SSRI Discontinuation Syndrome

By: Shannon Tellier, PharmD Candidate c/o 2013

Antidepressant discontinuation syndrome has been reported in all categories of antidepressants after an abrupt interruption of therapy.1  Symptoms usually occur within a few days of stopping or reducing the dosage of the antidepressant, and rarely occur with therapy of less than five weeks.1  If left untreated, most symptoms self-resolve within one day and three weeks.1  It is difficult to determine the incidence of discontinuation symptoms due to underreporting, but selective serotonin reuptake inhibitor (SSRI) discontinuation syndrome may be as high as 40%.2

Many pathological hypotheses exist for this discontinuation syndrome, but a definite explanation remains unknown.  Since long-term use of SSRIs results in a down regulation of postsynaptic serotonin receptors, these receptors may remain in their hypoactive state for days to weeks.3  There is also a concern of a temporary absence of serotonin in the synapse after a sudden withdrawal of an SSRI.3  A combination of down-regulated receptors and absence of serotonin may be responsible for SSRI discontinuation syndrome.3  All SSRIs may cause a discontinuation syndrome, but it is more prevalent with paroxetine due to its short half-life (and less likely, if ever, with fluoxetine due to its long half-life).3

Recognition of symptoms of antidepressant discontinuation syndrome is important for both the patient and health care provider.1,3  The FINISH mnemonic (Flu-like symptoms, Insomnia, Nausea, Imbalance, Sensory Disturbances, Hyperarousal) is used to remember these symptoms.3  The most common symptoms for SSRI discontinuation include dizziness, nausea, lethargy and headache.1

To prevent the symptoms of discontinuation syndrome, a healthcare provider-supervised tapering over six to eight weeks is recommended.3  There are no validated recommendations, but SSRIs should be tapered slowly (agent-specifically) due to their varying half-lives and active metabolites.3  If the patient starts experiencing discontinuation syndrome, the full dose of antidepressant can be restarted and very slowly tapered again.3  Another option is to provide fluoxetine, which is “self-tapering” due to its long half-life and active metabolite.2  In mild to moderate cases of discontinuation syndrome, the patient can be treated symptomatically.1  For example, a patient can be prescribed a short course of benzodiazepines for insomnia.1  In general, the patient should be reassured that these symptoms are benign and will subside within one day to three weeks.1

Education about antidepressant discontinuation syndrome for patients and healthcare providers is essential to prevent misdiagnosis (particularly when an antidepressant is discontinued or switched to another agent).  Often, discontinuation symptoms, such as fatigue, appetite changes, insomnia, and cognitive problems may be mistaken as a depressive relapse.3  It should be explained to the patient that relapses occur two to three weeks after stopping an antidepressant, and discontinuation syndrome can occur in little as a few hours after missing a dose.3  In addition, patients who are nonadherent to their antidepressants may experience discontinuation syndrome, and believe that their treatment regimen is ineffective.3  Switching antidepressants may also result in discontinuation syndrome from stopping the first agent.3  Patients may associate these symptoms as adverse effects from the new antidepressant, leading to more therapy changes.3  Therefore, it is important for the health care provider to be aware of antidepressant discontinuation syndrome to prevent misdiagnosis and unnecessary therapy changes.

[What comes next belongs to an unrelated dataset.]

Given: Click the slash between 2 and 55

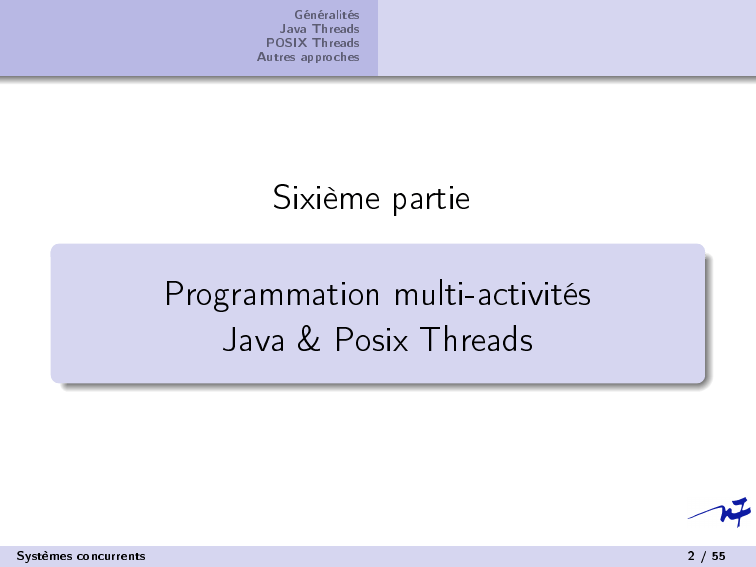Looking at the screenshot, I should pyautogui.click(x=704, y=555).
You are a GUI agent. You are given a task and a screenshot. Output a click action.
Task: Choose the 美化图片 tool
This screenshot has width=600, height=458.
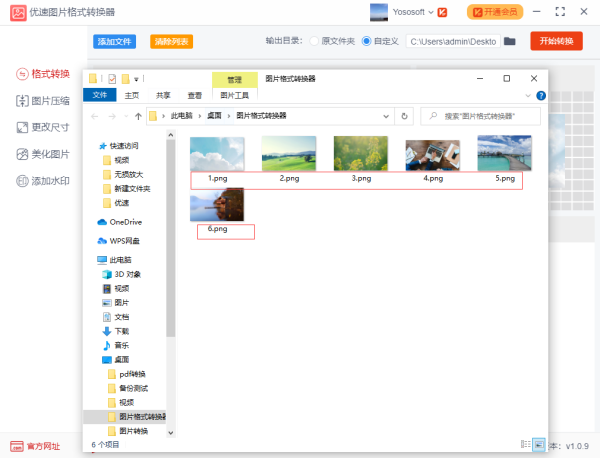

As mentioned previously, increased professional awareness allows for the early recognition of antidepressant discontinuation syndrome, and can prevent misdiagnosis or unnecessary therapy changes.  Patients should not to abruptly stop an antidepressant, and ought to taper slowly (under supervision of their health care provider).  The patient should also be reassured that antidepressants are not addictive, and that these symptoms are not life threatening and will resolve in a couple of weeks.1,3


  1. Haddad P.  Antidepressant Discontinuation Syndromes: Clinical Relevance, Prevention, and Management.  Drug Saf 2001;24(3):183-197.
  2. Cole SA, Christensen JF, Raju Cole M, et al.  Chapter 22.  Depression.  In: Feldman MD, Christensen JF, eds.  Behavioral Medicine: A Guide for Clinical Practice.  Third ed.  New York: McGraw-Hill; 2008.  Accessed Oct 30, 2012.
  3. Warner CH, Bobo W, Warner C, et al.  Antidepressant Discontinuation Syndrome.  Am Fam Physician 2006;74(3):449-56.